An operation focusing on drug dealers who flooded Macclesfield with crack cocaine and heroin was triggered by serious and volatile disputes between rival gangs.
On a daily basis and in full view of the local community the gangs, mostly from Manchester and Liverpool, would be seen brandishing weapons to threaten other drug dealers/users and to protect themselves.
Information coming in from the public included a firearm being discharged and the weapon being used to issue threats. There were also reports of gangs attacking each other with machetes and one gang member allegedly having their finger amputated.
Police also pursued a gang of youths in a car following reports of intimidation linked to drug dealing and recovered a large sword inside the vehicle.
On two occasions innocent members of the public were assaulted and their mobile phones deliberately damaged after they captured drugs being dealt openly in local parks.
Detective Inspector Adam Alexander, of Macclesfield Local Policing Unit, said: “These gangs were not only causing serious harm to each other but also to the local community and that was of great concern to us.
“For local residents, Macclesfield is their home, yet it was reaching the point where they were too scared to walk down their own street or visit the shop for fear of what violence or drug dealing they would encounter.
“It was clear this activity was only going to get worse unless we found a long-term solution to disrupt the gangs who were brazenly violent.”
That solution was a year-long operation by Cheshire Constabulary’s Serious and Organised Crime Unit to get to the root of the gangs in order to stop the violence and disrupt the drug dealing that was destroying the lives of those who lived in the community.
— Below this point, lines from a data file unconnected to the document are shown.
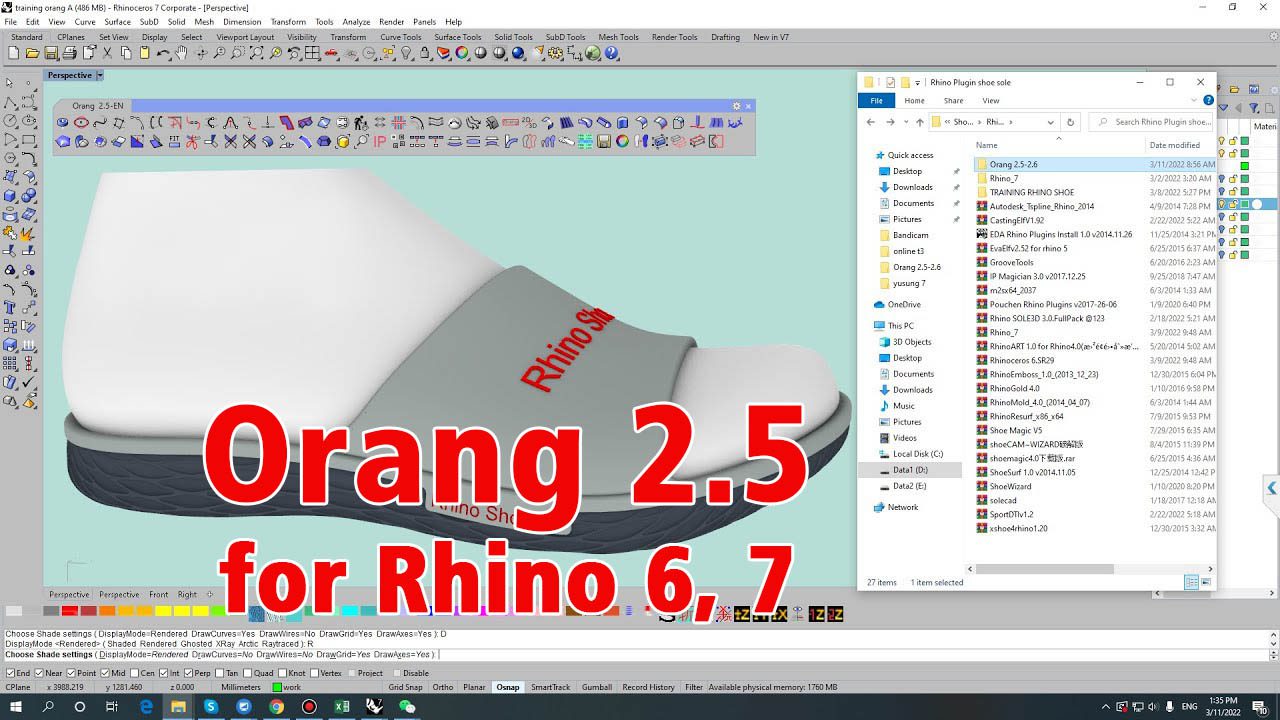Click the Save file toolbar icon
Image resolution: width=1280 pixels, height=720 pixels.
pyautogui.click(x=50, y=53)

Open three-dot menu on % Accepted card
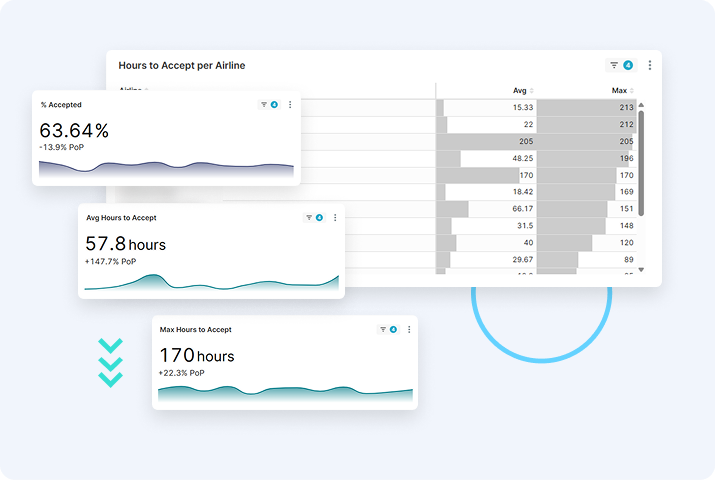[290, 104]
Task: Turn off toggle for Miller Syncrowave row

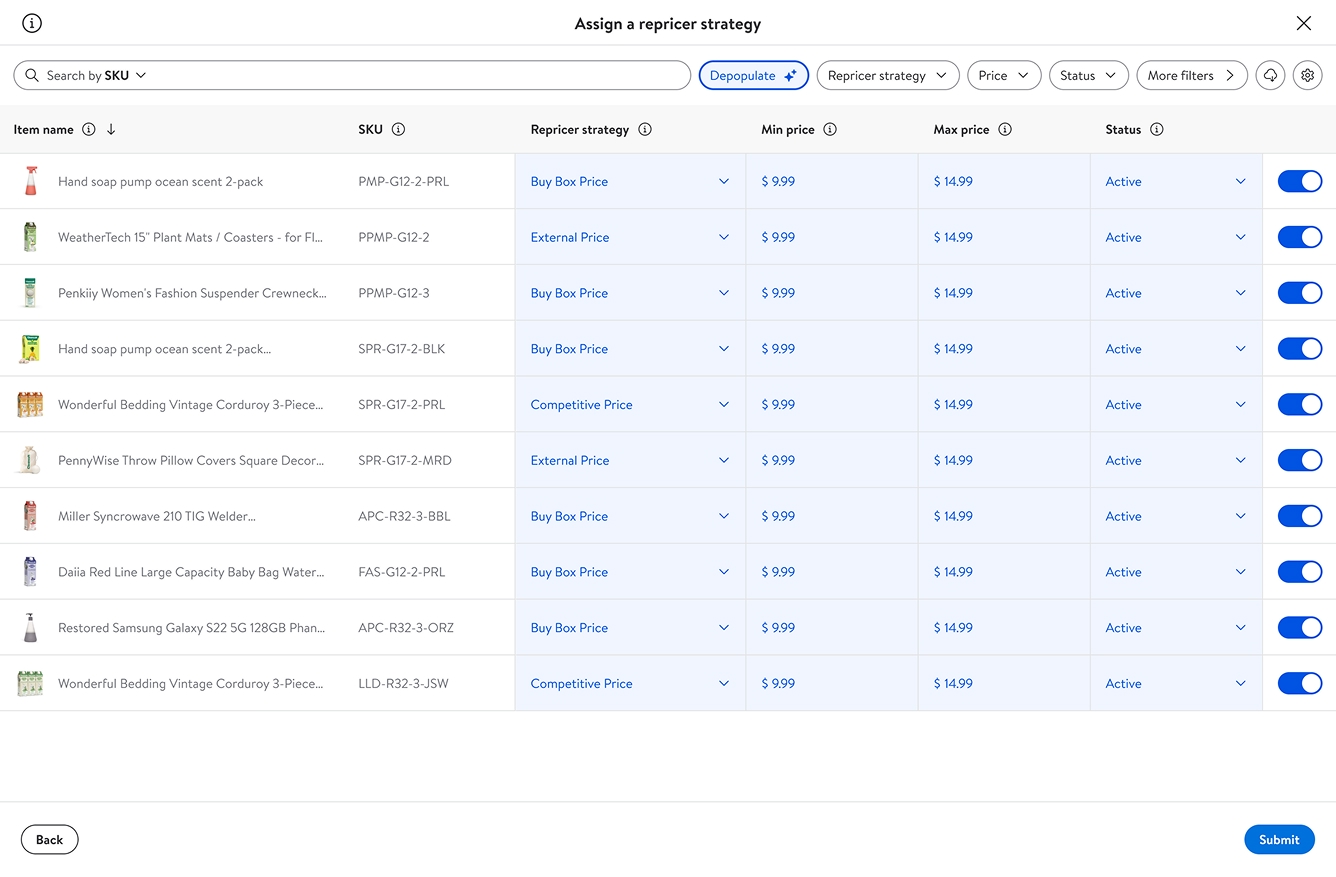Action: click(1299, 516)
Today (Friday 18 October), almost 18 months since that operation began, the remaining drug dealers were locked up - seven gangs involving 21 men and two women are now behind bars for a total of 109 years. Further sentences will be given to Fabian Wilks, Chyna Jasper and Nathan Wright on 25 October.
The court heard that the most violent act by the gangs involved a young teenage boy who suffered horrific injuries to his face after he was slashed by a large knife in the Macclesfield area believed to have been fuelled by drugs supply. The investigation later discovered the boy was found to have been a victim of criminal exploitation by one of the gangs. There were also reports of young teenagers being used by the gangs as street dealers in Macclesfield.
As the investigation progressed it became clear that the leaders of the four gangs were all operating under a county lines drugs conspiracy by supplying class A drugs from the city of Manchester. They would use a phone line - known as a graft - to receive drug orders then recruit local street dealers to sell the heroin and crack cocaine to users in the small towns of Macclesfield and Congleton.
Codenamed Operation Vulcanise, close observation and the gangs’ use of mobile phones uncovered the extent of their activity. This included exploiting vulnerable adults who may have needed to pay off a drugs debt or were addicts themselves.
One gang was found to have exploited a vulnerable 30-year-old woman and coerced her into dealing drugs on their behalf.
The gangs would either befriend, manipulate or force their way into their homes with the intention of using it to store and sell drugs – a term known as cuckooing. People were seen making frequent visits to the properties, drivers and couriers would come and go and calls were made outside the address.
Street dealers would use alleyways, a cemetery and parks to supply users with heroin and crack cocaine - many of the deals took place during the day while children played and members of the public walked nearby.
Detective Chief Inspector Mike Evans, of Cheshire’s Serious and Organised Crime Unit, said: “In cases where there are pockets of gangs operating a busy drugs market in a small town, serious violence will take place predominantly behind the scenes – and most of it going unreported to police. These drug dealers had no connection to Macclesfield and would travel into the town on a daily basis purely to prey on local users.
“What came to light during the operation was the harm the gangs inflicted on vulnerable people and residents within this community, while also going to great lengths to exploit youngsters for their profit margins.
“The team worked incredibly hard for a long period of time to eradicate these drug gangs and their violence to make the local community a safer place and to protect vulnerable people who feel trapped in this world.